Copy word for word the stretch of the pier and surf cart thread from "Here is a pic" through "the rod holders.".

— start Document text —

# Post pics of your pier/surf cart here!



## mrb1268

OK...it don't matter if you push, pull, roll, pedal, carry, drag with your belt loop or whatever it is you haul your gear in.....let's see'em all. Enjoy


----------



## ntizda

I could've sworn I took more pictures this last vacation but this is the only one I have right now. I have it modded to carry 4 rods(2surf and 2 ultralights) aerator bucket, tackle bag, smaller cooler and then both riders carry a bookbag each. It's a workout but we can make it to the jetties in 15 minutes with more gear we could carry walking.


Here is also 2 other devices I use to carry my freshwater tackle


----------



## aardvarkgraphix

Here is a pic of my two carts that I have put together. The bike cart was bought from a lady and questioned about my kids, LOL, did not have the heart to tell her I was cutting it up to make a fishing cart. The other is my pier cart, It needs something new, Just bought a clamp on LED Grill light for rigging at night. We will see how that works soon, HOPEFULLY


----------



## kbamhi

I call it frankencart. What you can't see in the picture is the bait cutting board inserted in one of the rod holders.


----------



## aardvarkgraphix

Come on everyone, we need some new ideas. Eveything can use improvements.....if not we would only have one rod to fish with, one gun to hunt with...... how BORING!!! WHAT would we spend our money on??????


----------



## abass105

Here are pictures of my two carts. I use the Sr. for the surf and the Jr. for the pier.


----------



## SpringmaidKeith

abass105 said:


> Here are pictures of my two carts. I use the Sr. for the surf and the Jr. for the pier.
> View attachment 11437
> View attachment 11438


abass's pier cart was the reason I remembered him, compact, perfect fit for everything! Good job, A!


----------



## RjTheMetalhead

Ibought a used SR last fall for $100 and sold my jr to a family member.

I have my sr taken apart at the moment as im going to get it covered in truck bed liner. After it dries im going to put a plastic mesh on the bottom and sides with zip ties. Might go all out and throw on some LEDS.

— end Document text —
— start Information shown —

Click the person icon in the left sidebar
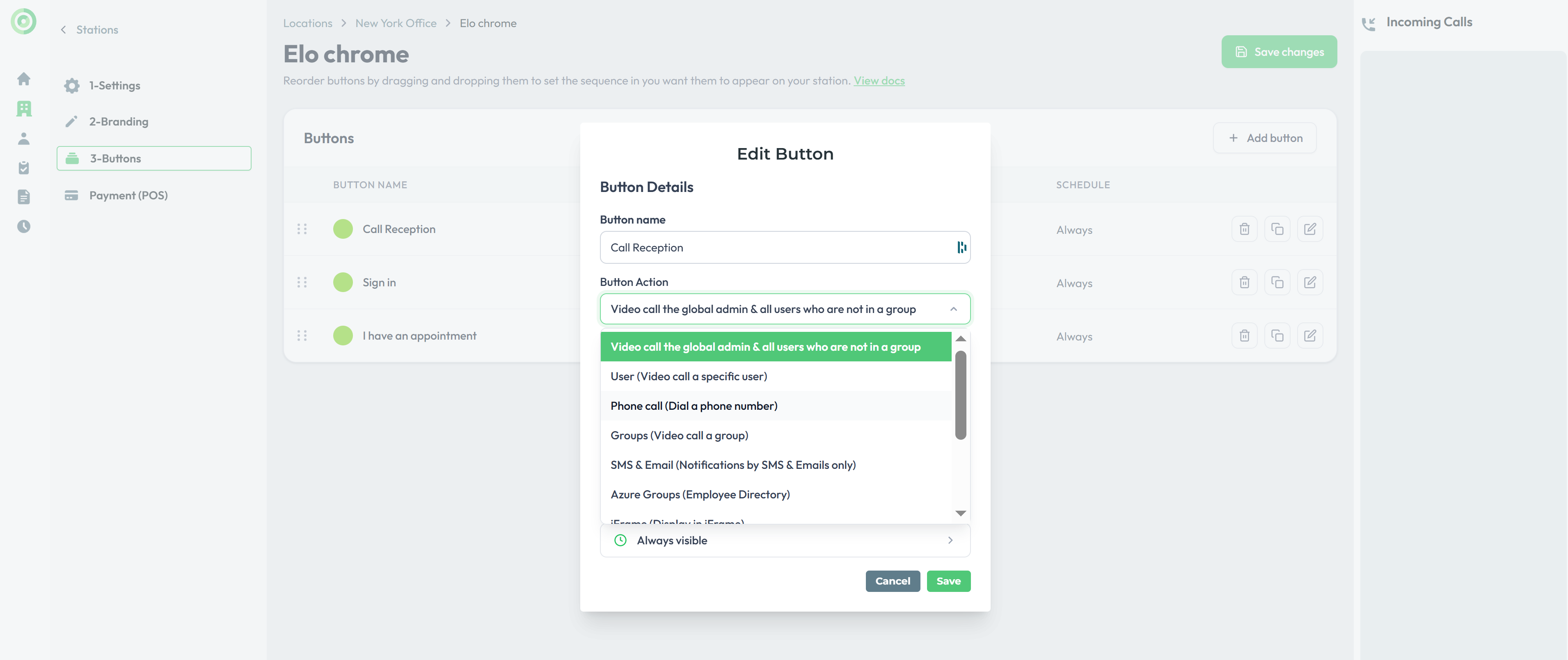 click(24, 139)
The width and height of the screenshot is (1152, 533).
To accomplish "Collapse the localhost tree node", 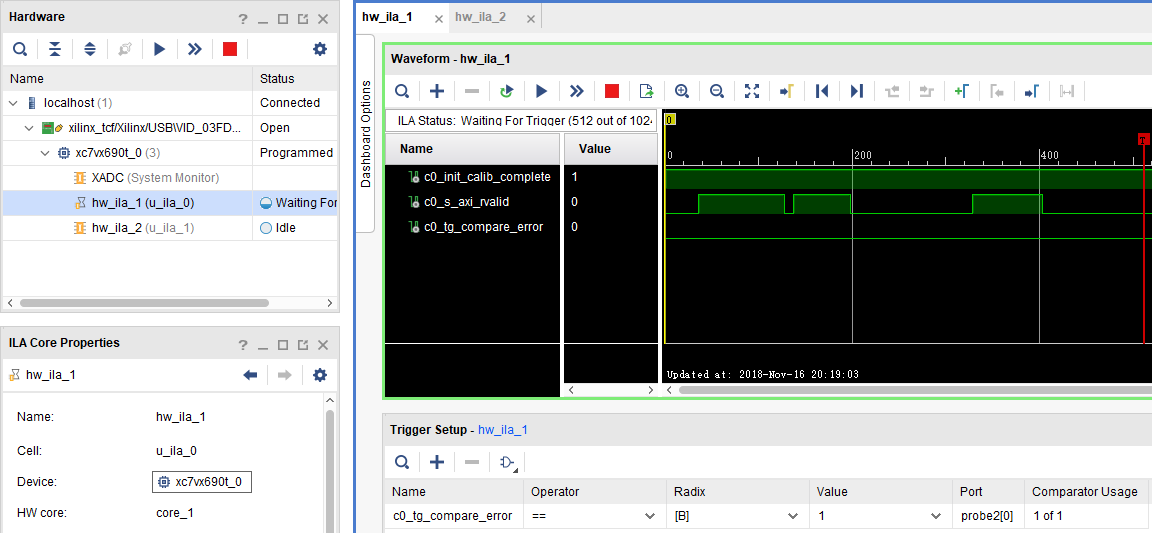I will pyautogui.click(x=13, y=103).
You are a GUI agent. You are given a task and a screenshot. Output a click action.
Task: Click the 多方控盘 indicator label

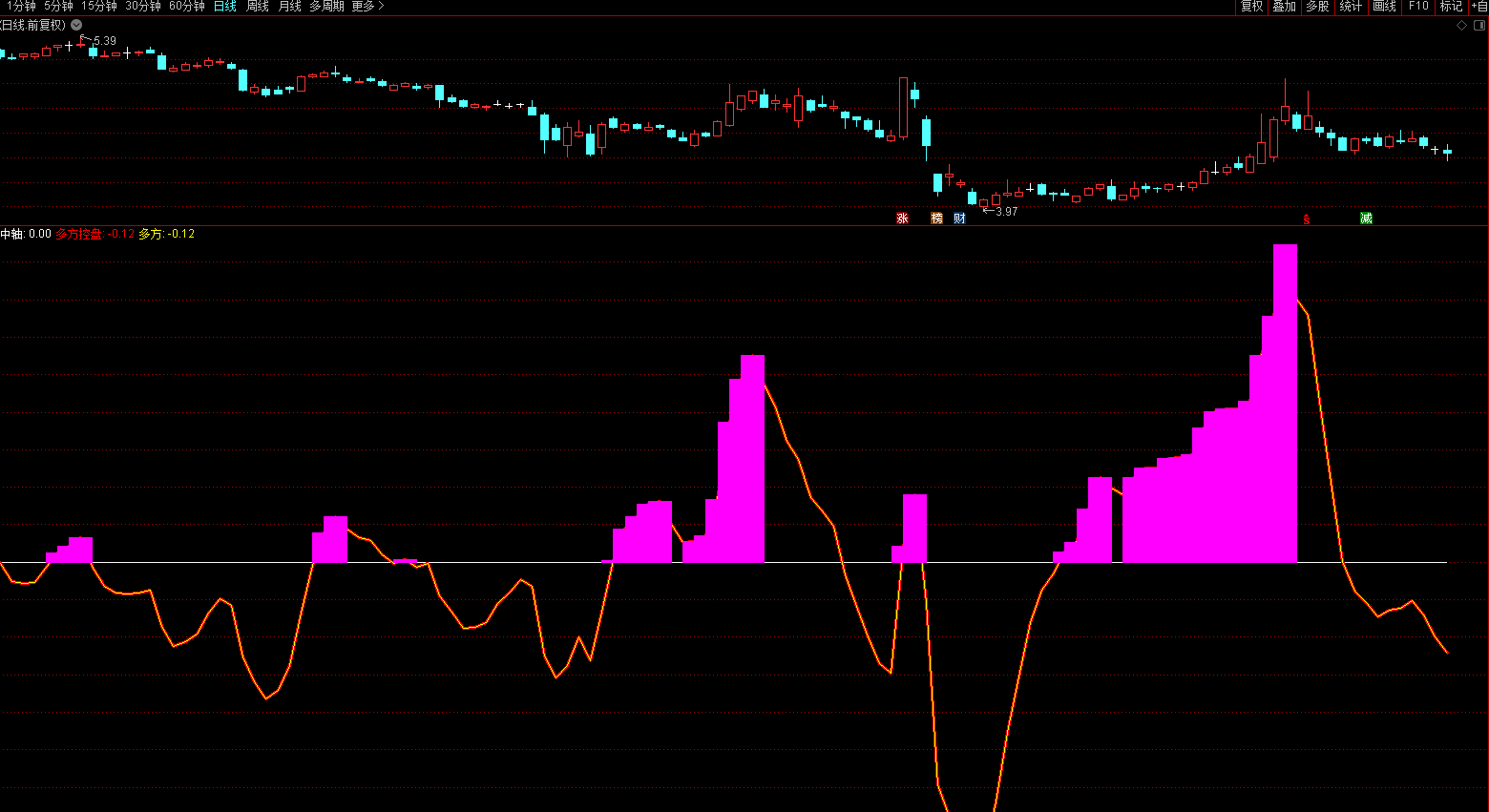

— end Information shown —

Exercise solution —
Here is a pic of my two carts that I have put together. The bike cart was bought from a lady and questioned about my kids, LOL, did not have the heart to tell her I was cutting it up to make a fishing cart. The other is my pier cart, It needs something new, Just bought a clamp on LED Grill light for rigging at night. We will see how that works soon, HOPEFULLY


----------



## kbamhi

I call it frankencart. What you can't see in the picture is the bait cutting board inserted in one of the rod holders.